### SOURCE
BEGIN
Deterministic Simulation Testing for Our Entire SaaS

Mar 12, 2024
Richard Artoul

Deterministic Simulation Testing

Deterministic simulation testing is fast becoming the gold standard for how mission critical software is tested. Deterministic simulation testing was first popularized by the FoundationDB team who spent 18 months building a deterministic simulation framework for their database before ever letting it write or read data from an actual physical disk. The results speak for themselves: FoundationDB is widely considered to be one of the most robust and well-tested distributed databases, so much so that Kyle Kingsbury (of Jepsen fame) refused to test it because their deterministic simulator already stress tested FoundationDB more than the Jepsen framework ever could.

The WarpStream team utilized FoundationDB heavily at Datadog when we built Husky, Datadog’s columnar storage engine for event data. Over the course of our careers, our team has operated (and been on-call for) almost every database on the market: M3DB, etcd, ZooKeeper, Cassandra, Elasticsearch, Redis, MongoDB, MySQL, Postgres, Apache Kafka and more. In our experience, FoundationDB stands in a league of its own in terms of correctness and reliability due to its early investment in deterministic simulation testing.

A more recent example of a database system that leverages this approach to testing is TigerBeetle, a financial transactions database, that uses deterministic simulation testing to build one of the most robust financial OLTP databases available today.

When we were designing WarpStream, we knew that it wouldn’t be enough to just replace Apache Kafka with something cheaper and easier to operate. Kafka is the beating heart of many companies most critical infrastructure, and if we were to stand any chance of convincing those organizations to adopt WarpStream, we’d have to compress 12+ years of production hardening into a much shorter time frame. We accelerated this process with our architectural decision to rely on object storage as the only storage in the system, bypassing many of the tricky problems of ensuring data durability, availability, and replication at scale. Still, the fact that WarpStream leverages object storage is only a small part of ensuring the correctness of the overall system.
END
### INFORMATION SHOWN
BEGIN
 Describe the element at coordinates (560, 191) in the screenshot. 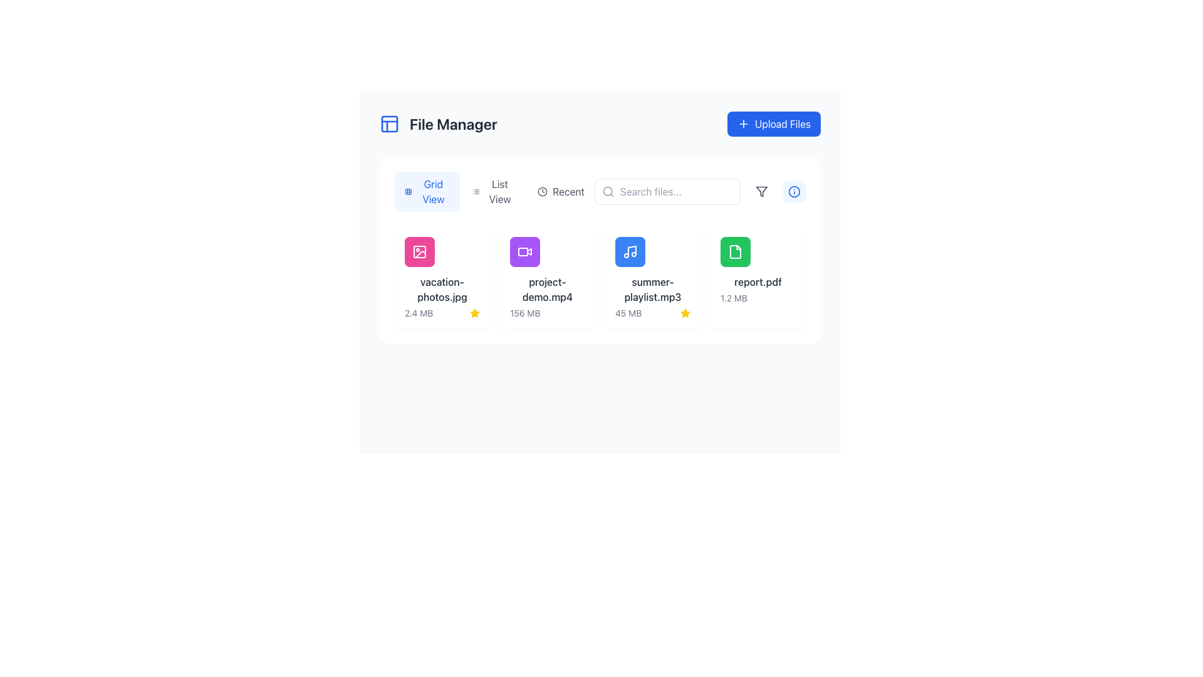

I see `the 'Recent' button, which features a clock icon and dark gray text, to observe the hover effect` at that location.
END
### TASKS
1. Do these statements agree with the post on deterministic simulation testing? Answer yes or no for each and quote the deciding words from the post.
(a) The FoundationDB team built a simulation framework before the database ever used a physical disk.
(b) Kyle Kingsbury ran Jepsen tests against FoundationDB.
(c) WarpStream keeps data on local disks as well as in object storage.
2. In the post on deterministic simulation testing, what did the team build at Datadog while using FoundationDB heavily?
3. Carry on with the post on deterministic simulation testing, starting after its final sentence.

### ANSWERS FOR THE EXERCISE
1.
(a) Yes: "spent 18 months building a deterministic simulation framework for their database before ever letting it write or read data from an actual physical disk"
(b) No: "refused to test it because their deterministic simulator already stress tested FoundationDB more than the Jepsen framework ever could"
(c) No: "rely on object storage as the only storage in the system"

2. Husky, Datadog's columnar storage engine for event data.

3.
Antithesis

When we first heard about Antithesis, we could hardly contain our excitement. Antithesis has created the holy grail for testing distributed systems: a bespoke hypervisor that deterministically simulates an entire set of Docker containers and injects faults, created by the same people who made FoundationDB. For a group of gray-haired distributed systems engineers, seeing Antithesis in action felt like a tribe of cavemen stumbling upon a post-industrial revolution society. As we spoke more to the Antithesis team, an idea began to crystallize: we could use Antithesis to deterministically simulate not only WarpStream, but our entire SaaS!

WarpStream was built differently than most traditional database products. It was designed from day one with a true data plane / control plane split. There are two primary components to WarpStream: First, the Agents (data plane) that act as “thick proxies” and expose the Kafka protocol to clients. The Agents also take care of all communication with object storage, layering in batching and caching to improve performance and keep costs low.


Second is the WarpStream control plane which has two major components:

  1. The metadata store that tracks cluster metadata and performs remote consensus.
  2. Our SaaS software that manages different tenants’ metadata stores, API keys, users, accounts, etc.

The metadata store only has two dependencies:

  1. Any cloud KV store 
  2. Object storage

The SaaS software adds one additional dependency: a traditional SQL database for managing users, organization, API keys, etc. Looking at WarpStream’s minimal dependencies, we thought, why not test its entire customer experience, from initial signup to running Kafka workloads?

We created a docker-compose file that contains the following components:

  1. Several WarpStream Agents
  2. Several WarpStream Control Plane nodes
  3. Several Apache Kafka clients
  4. A KV store
  5. Postgres
  6. An object store (localstack)

With the help of the Antithesis team, we wrote a test workload that started all of those services, signed up for a WarpStream account, created a virtual cluster, and then began producing and consuming data. The workload was carefully structured so that we could assert on a variety of different important properties that WarpStream must maintain at all times.

The test workload consists of multiple producers that are each assigned a unique ID and write records to a small set of topics. These producers synchronously write a few small JSON records that contain the producer’s ID, a counter (a monotonic sequence number for that producer), and a few other properties. We repeat the same components as the record’s key, value, and in a header to ensure we never shuffle those around accidentally. The consumer side of the workload polls all the topics and all the partitions and asserts that:

  1. The topic and partition the record was consumed from matches the topic and partition the record was produced to.
  2. The offsets for each record in each partition are monotonic.
  3. The sequence numbers for each producer are monotonic, i.e. if we group the records by <Topic, Partition, ProducerID> the sequence number encoded in the record is monotonically increasing.

The consumers store all of the records for each polling iteration and can assert that a record at offset X in the previous poll still exists in a future poll. This ensures that WarpStream doesn't lose or reorder data as e.g. background compaction runs to reorganize the cluster’s data for more efficient access.

These assertions address many of the classes of bugs found in previous Jepsen tests of Apache Kafka and other Kafka-compatible systems. For example, prior Jepsen tests have caught bugs like:

  1. Loss of previously acknowledged writes. If a write was acknowledged but failed to appear in the output for that topic-partition in the future, assertion 1 or 3 above would fire.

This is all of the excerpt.